SPS27 itself was built in 1911–1912 by the Metropolitan Board of Water Supply and Sewerage. It was decommissioned in 1997 after an investigation in the early 1990s revealed that the building was in poor condition and was "at the end of its useful life"; it was replaced by a new station on an adjacent site. Conservation works were undertaken in 2014, reflecting the site's heritage value.

== Description ==
SPS 27 is conventional LLSPS with a concrete substructure and a single storey sandstone superstructure designed in Federation Romanesque. The structure was designed to be sympathetic with the nearby Kirdbridge block of the Callan Park Hospital. Externally, there is a hipped corrugated iron roof and a timber louvered ventilator; boxed eaves; random course picked sandstone walls; multi-paned timber framed fixed sash windows with multi-paned timber framed fixed sash windows with multi-paned fanlights and dressed sandstone surrounds. Entrance consists of a timber framed, ledged and sheeted double opening door with original hasp and staple, keeper and top/bottom bolts. Above the door is a recessed sandstone panel inscribed "MBWS & DB 1911". Rainwater goods consist of colourbond gutters and downpipe. Internally there are exposed timber trusses arranged in a cruciform pattern framing the ventilation shaft. Walls are of painted picked sandstone, with rubbed sandstone door and window dressings. There is a brick dwarf wall with a 1.8m cyclone fence surrounding three sides of the site, a fourth side is bounded by a natural sandstone outcrop. There is a small brick toilet enclosure adjacent to the building. The immediate area around the Station has been covered in concreted, and the property overlooks Iron Cove.

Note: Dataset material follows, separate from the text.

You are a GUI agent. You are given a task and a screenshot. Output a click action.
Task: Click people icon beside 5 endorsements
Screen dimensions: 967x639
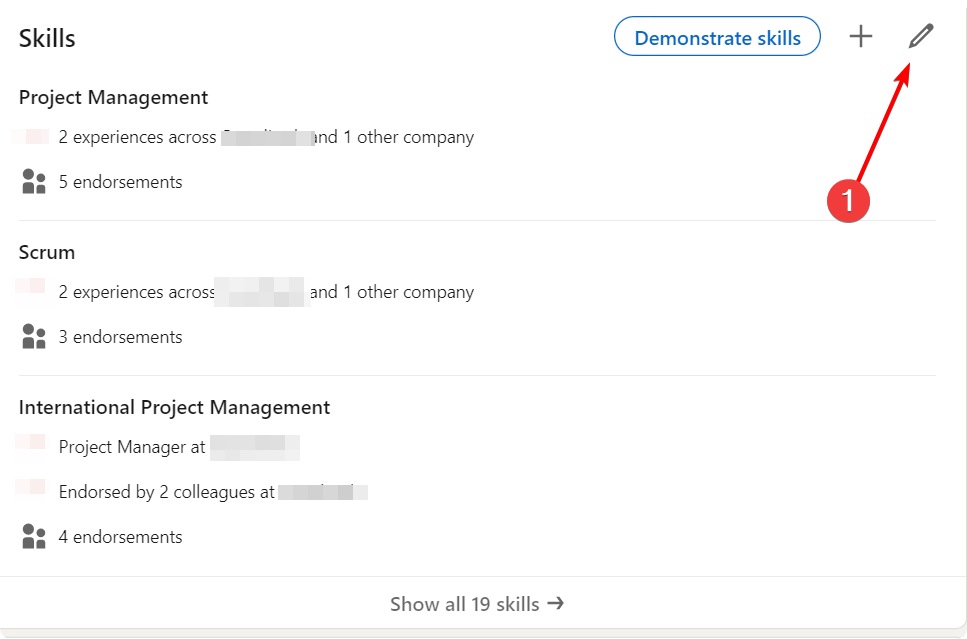pyautogui.click(x=34, y=182)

It is substantially intact, however several unsympathetic alterations have taken place. A new colourbond roof replaces an original slate roofing. In general, the fabric is marred by a lack of maintenance. The Station has been decommissioned.

== Heritage listing ==
SPS 27 is of historic and aesthetic significance at the local and state level. Its historic value is derived from its original function, which was to serve the Bondi Ocean Outfall Sewer (BOOS). The construction of the BOOS effectively ended the discharge of untreated sewage into Sydney Harbour. It is a rare example of the use of local sandstone as an architectural material in an industrial building designed by the Water Board, and was designed to lend stylistic continuity to the surrounding buildings in the Callan Park complex. In addition, the mechanical components housed within the building have potential industrial archaeological value. The Station is located within a small site adjacent to Eastern Park. The structure thus has a level of aesthetic value which is enhanced by its location in picturesque Iron Cove and contributes significantly to the visual catchment of the surrounding landscape.

Sewage Pumping Station 27 was listed on the New South Wales State Heritage Register on 18 November 1999.